Siganus woodlandi
- Conservation status: Least Concern (IUCN 3.1)

Scientific classification
- Kingdom: Animalia
- Phylum: Chordata
- Class: Actinopterygii
- Order: Acanthuriformes
- Family: Siganidae
- Genus: Siganus
- Species: S. woodlandi
- Binomial name: Siganus woodlandi Randall & Kulbicki, 2005

= Siganus woodlandi =

- Authority: Randall & Kulbicki, 2005
- Conservation status: LC

Species of fish

Siganus woodlandi is a species of marine ray-finned fish, a rabbitfish belonging to the family Siganidae. It is endemic to the waters off New Caledonia in the Western Pacific Ocean.

==Taxonomy==
Siganus woodlandi was first formally described in 2005 by the ichthyologists John Ernest Randall & Michel Kulbicki with the type locality given as the fish market in Noumea in New Caledonia. The specific name honours the ichthyologist David J. Woodland of University of New England in New South Wales, Australia, in recognition of his research on the systematics of the family Siganidae.

==Description==
Siganus woodlandi has a compressed body which has a depth which fits into its standard length 2.3 to 2.4 times. The dorsal profile of the head is concave with a procumbermt spine in the nape in front of the dorsal fin. The caudal fin is strongly emarginate. Like all rabbitfishes, the dorsal fin has 13 spines and 10 soft rays while the anal fin has 7 spines and 9 soft rays. The fin spines hold venom glands. This species attains a maximum total length of 25.2 cm. The head and body are pale blue in colour with numerous small pale yellowish spots and highly irregular narrow yellow bands, these create a fine reticulated pattern over much of the head and body.
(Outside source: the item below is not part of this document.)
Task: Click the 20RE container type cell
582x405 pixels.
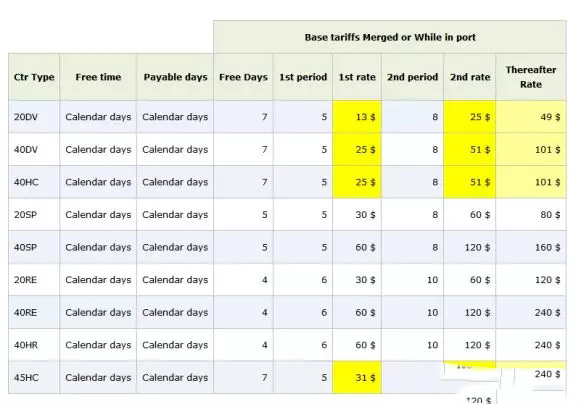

==Distribution and habitat==
Siganus woodlandi has been collected from depths between 5 and 15 m off New Caledonia, although similar fishes have been photographed off Bali in Indonesia and from the Scott Reef and Ashmore Reef in the Timor Sea, however these records need to be verified.

==Biology==
Siganis woodlandi is found in schools of about 10 to 100 fishes. They feed mainly on benthic algae, but they seem to opportunistically feed on zooplankton too.

==Fisheries==
Siganis woodlandi was described from a specimen obtained at a fish market, so it occasionally appears to be caught and sold as food.